La FAO a de nouveau insisté sur l'importance de l'agriculture familiale pour assurer l'alimentation mondiale, le 16 octobre. Mais cette dernière devra répondre à plusieurs défis.
LES exploitations agricoles familiales produisent environ 80 % des denrées alimentaires mondiales, et sont « vitales pour la solution du problème de la faim », écrit José Graziano da Silva, directeur général de la FAO, dans l'avant-propos du rapport La situation mondiale de l'alimentation et de l'agriculture 2014. Ce rapport a été publié le 16 octobre, journée internationale de l'alimentation, dont le thème était l'agriculture familiale.
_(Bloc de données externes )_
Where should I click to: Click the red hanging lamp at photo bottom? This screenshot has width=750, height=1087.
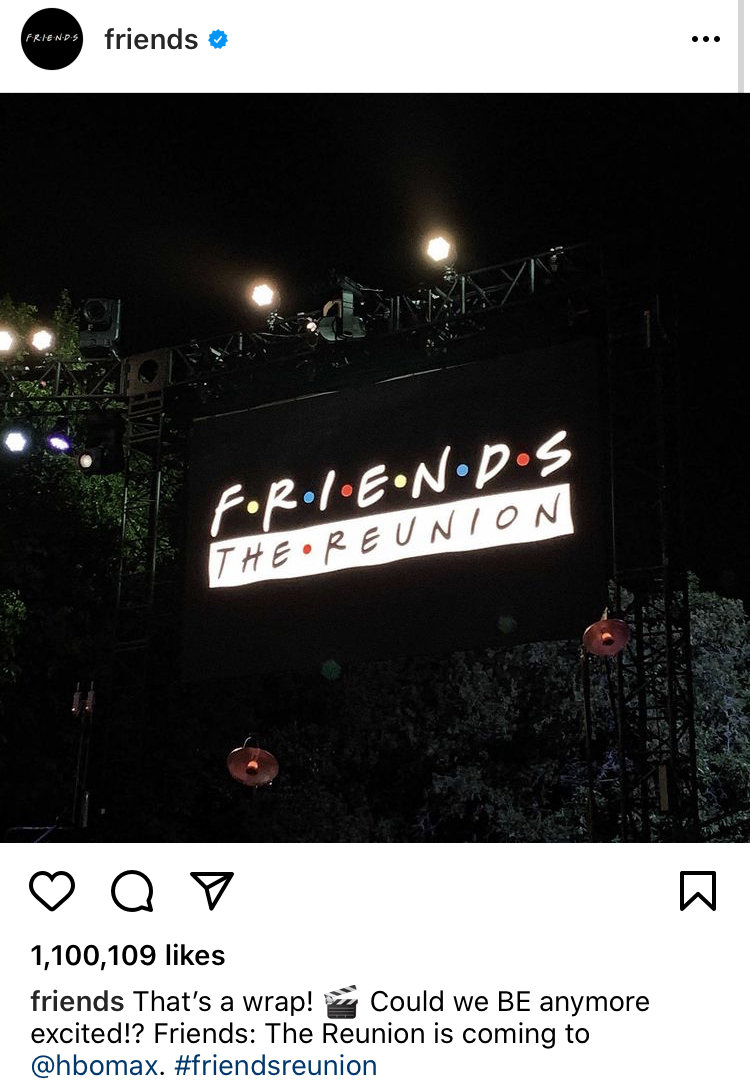[253, 762]
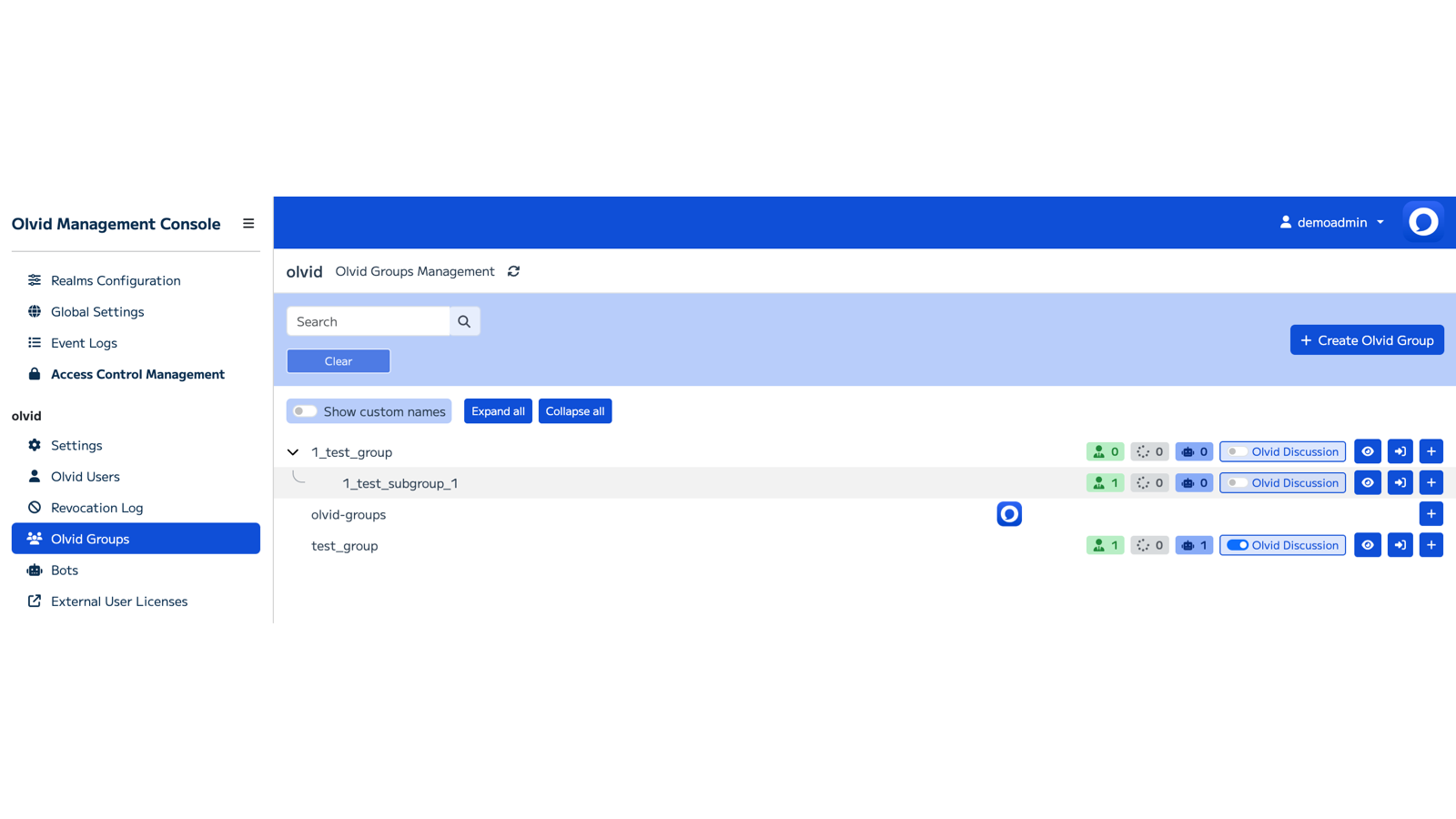
Task: Click the eye icon for test_group
Action: 1367,544
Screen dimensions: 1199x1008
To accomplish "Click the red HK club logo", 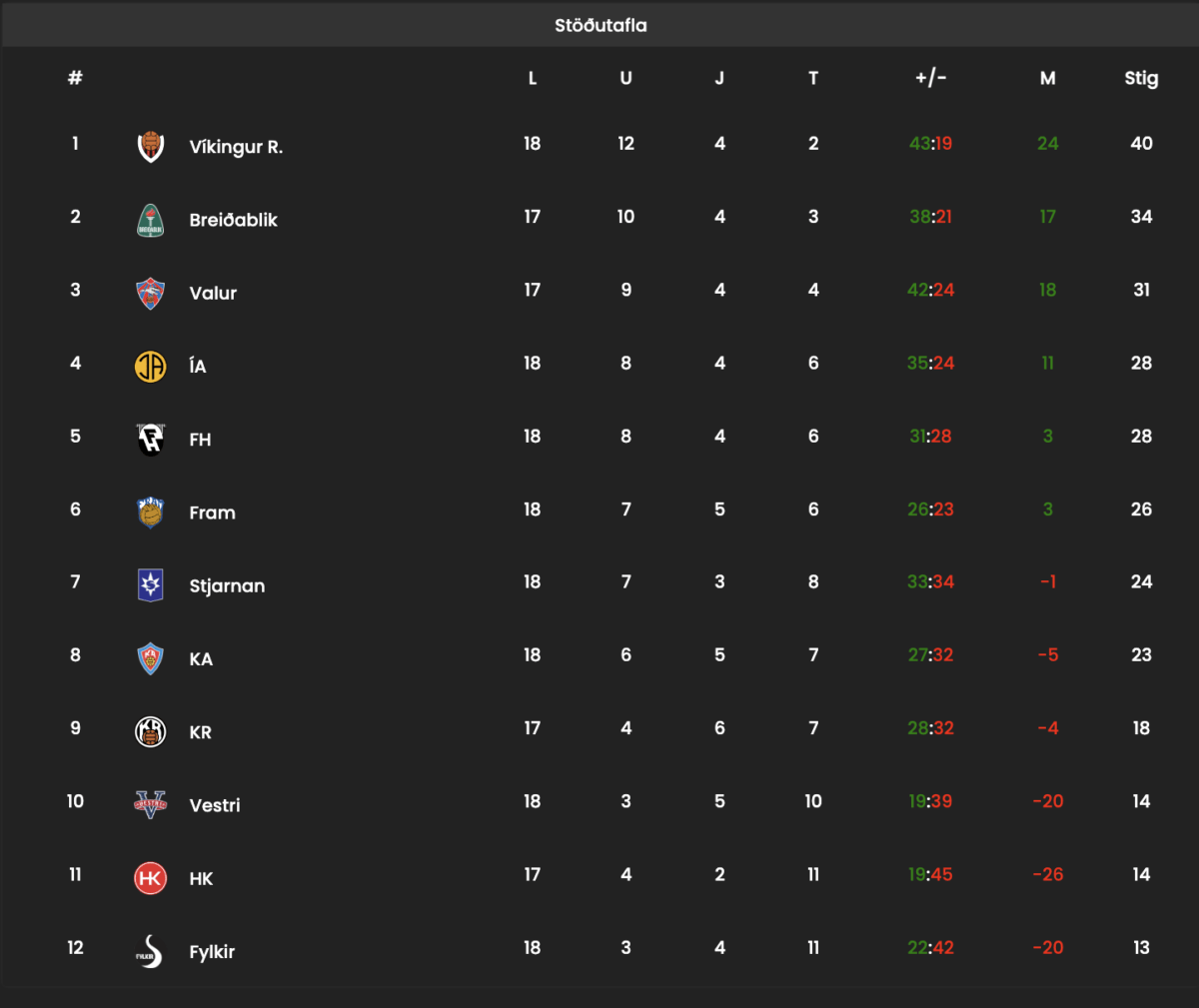I will click(150, 878).
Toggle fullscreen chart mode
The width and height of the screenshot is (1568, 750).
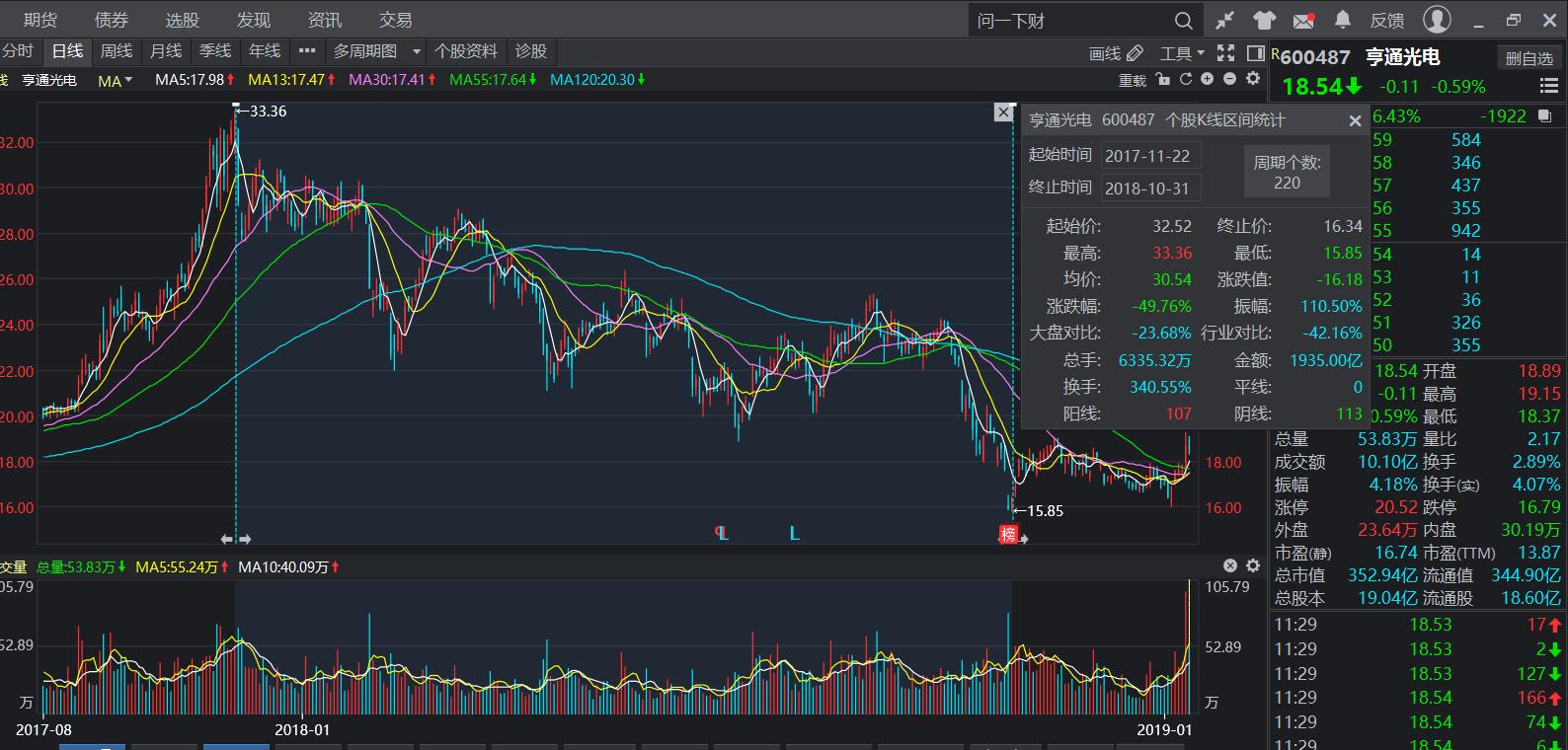(x=1226, y=52)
L'agriculture familiale joue un rôle social primordial
À l'échelle mondiale, 84 % des exploitations agricoles couvrent moins de deux hectares. Mais les tailles sont très variables et les exploitations de plus de 50 hectares – dont beaucoup sont familiales – s'adjugent les deux-tiers des terres agricoles mondiales.
L'agence de l'ONU pour l'alimentation « appelle l'attention mondiale sur le rôle crucial que joue l'agriculture familiale dans de nombreux domaines : lutte contre la faim et la pauvreté, renforcement de la sécurité alimentaire et nutritionnelle, amélioration des moyens d'existence, gestion des ressources naturelles, protection de l'environnement et réalisation du développement durable, notamment dans les zones rurales ».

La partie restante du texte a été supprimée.